■ TASK TO CARRY OUT
Restate exactly the lines that run from the start of the records below to the line containing "Select the horizontal line drawing tool", counting both ends, and nothing else; pictures stay out.

■ MATERIAL PROVIDED
=== Section Start ===
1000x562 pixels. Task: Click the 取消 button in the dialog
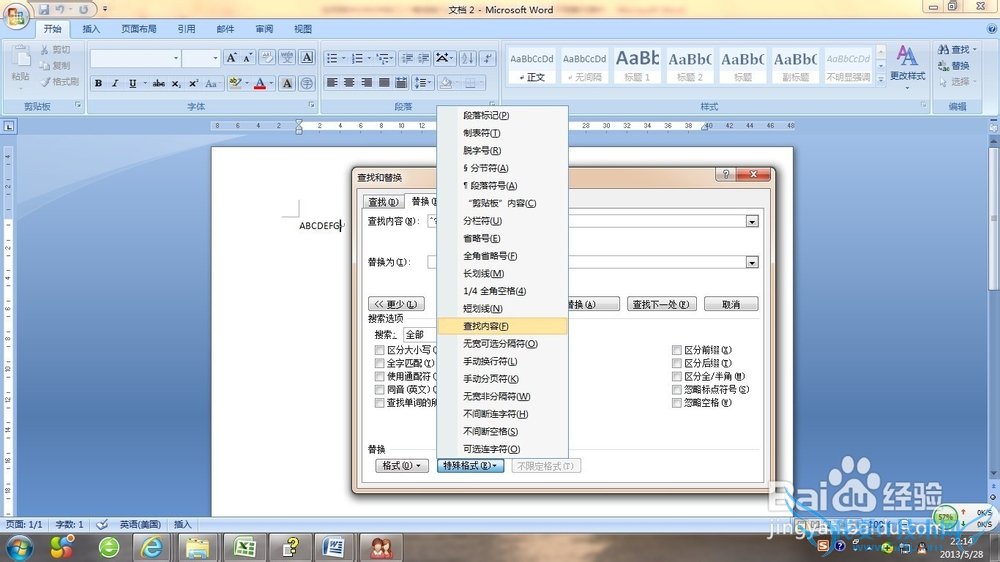coord(730,304)
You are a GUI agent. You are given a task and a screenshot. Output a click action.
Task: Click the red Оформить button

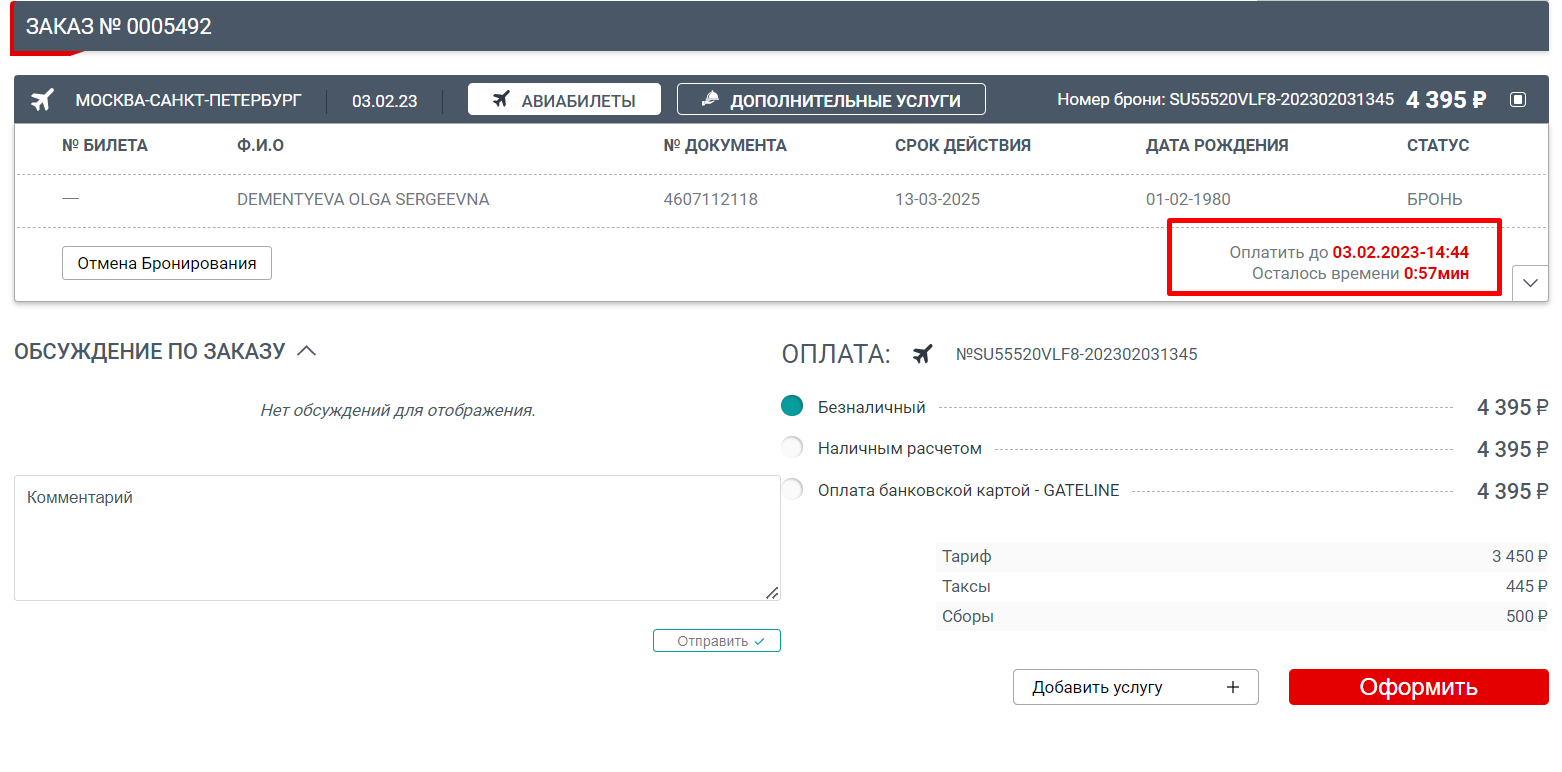click(x=1418, y=687)
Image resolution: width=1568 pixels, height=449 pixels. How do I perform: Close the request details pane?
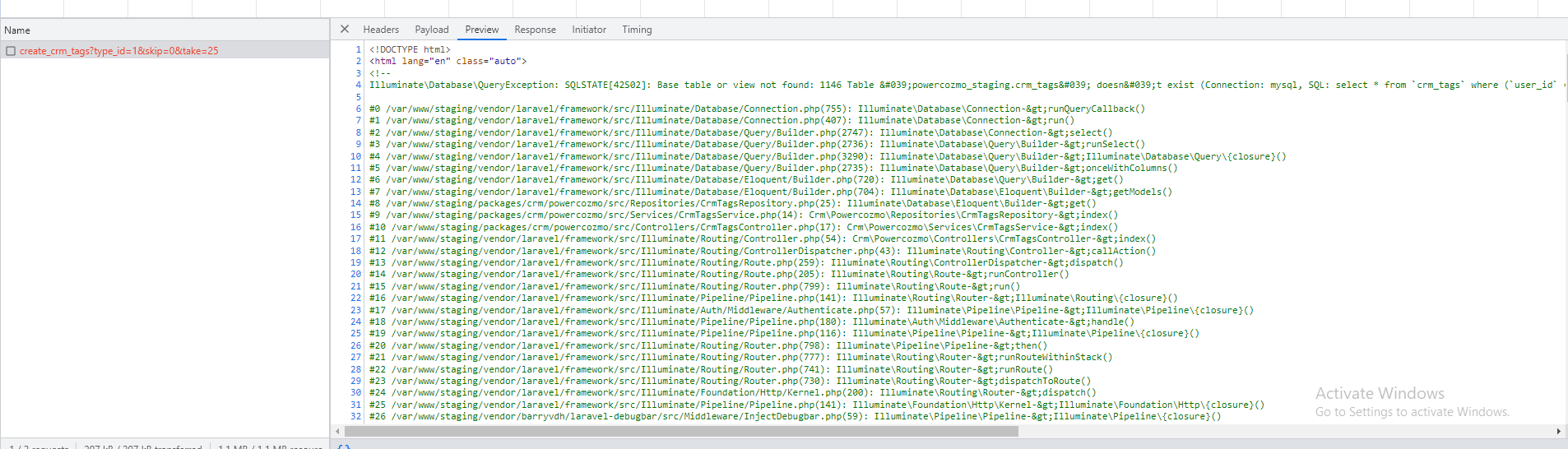tap(345, 29)
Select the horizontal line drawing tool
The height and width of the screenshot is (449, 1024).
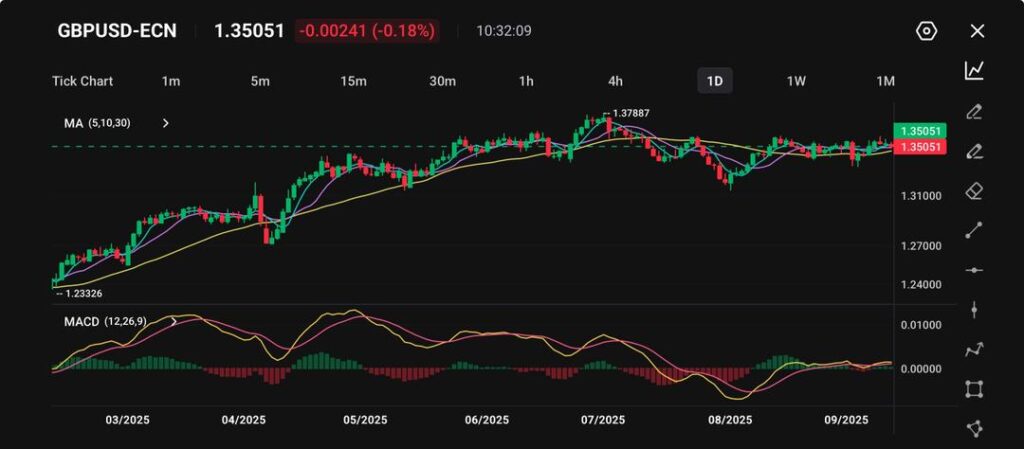tap(975, 270)
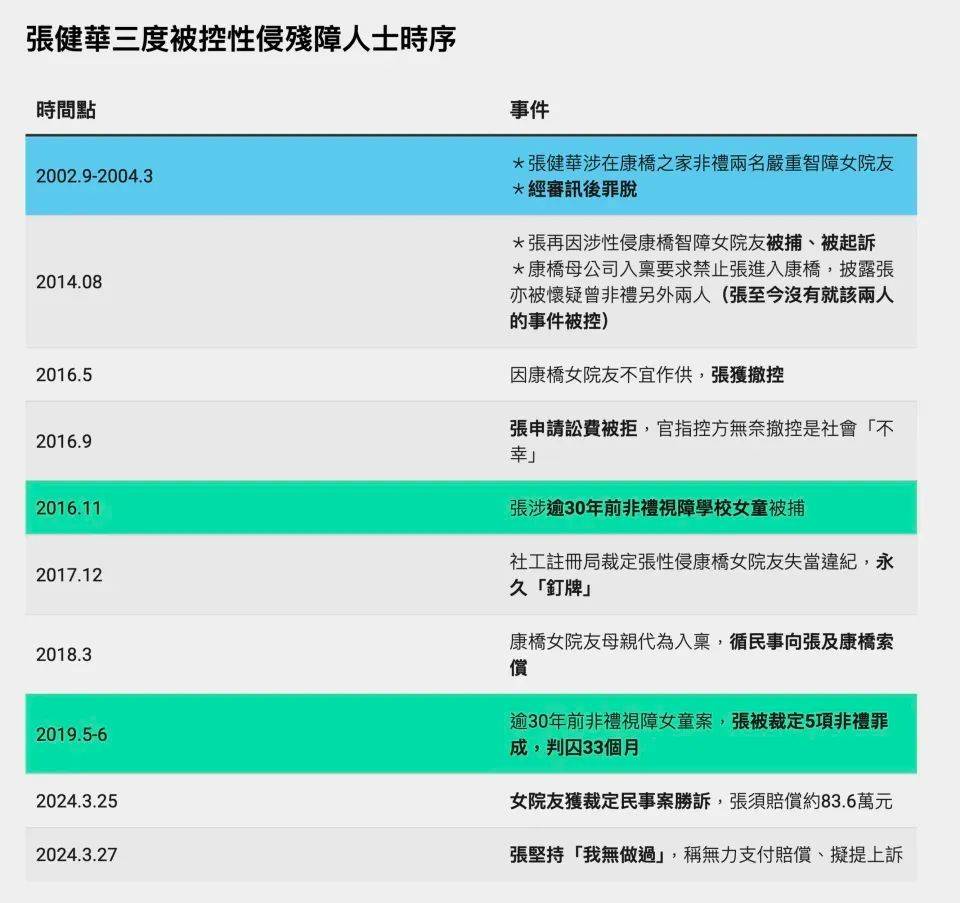Screen dimensions: 960x903
Task: Select the green 2016.11 date cell
Action: click(x=69, y=508)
=== Section End ===
■ TASK RESPONSE
1000x562 pixels. Task: Click the 取消 button in the dialog
coord(730,304)
You are a GUI agent. You are given a task and a screenshot. Output a click action.
Task: Click the red Оформить button

click(x=1418, y=687)
Image resolution: width=1568 pixels, height=449 pixels. How do I perform: Close the request details pane?
tap(345, 29)
Select the horizontal line drawing tool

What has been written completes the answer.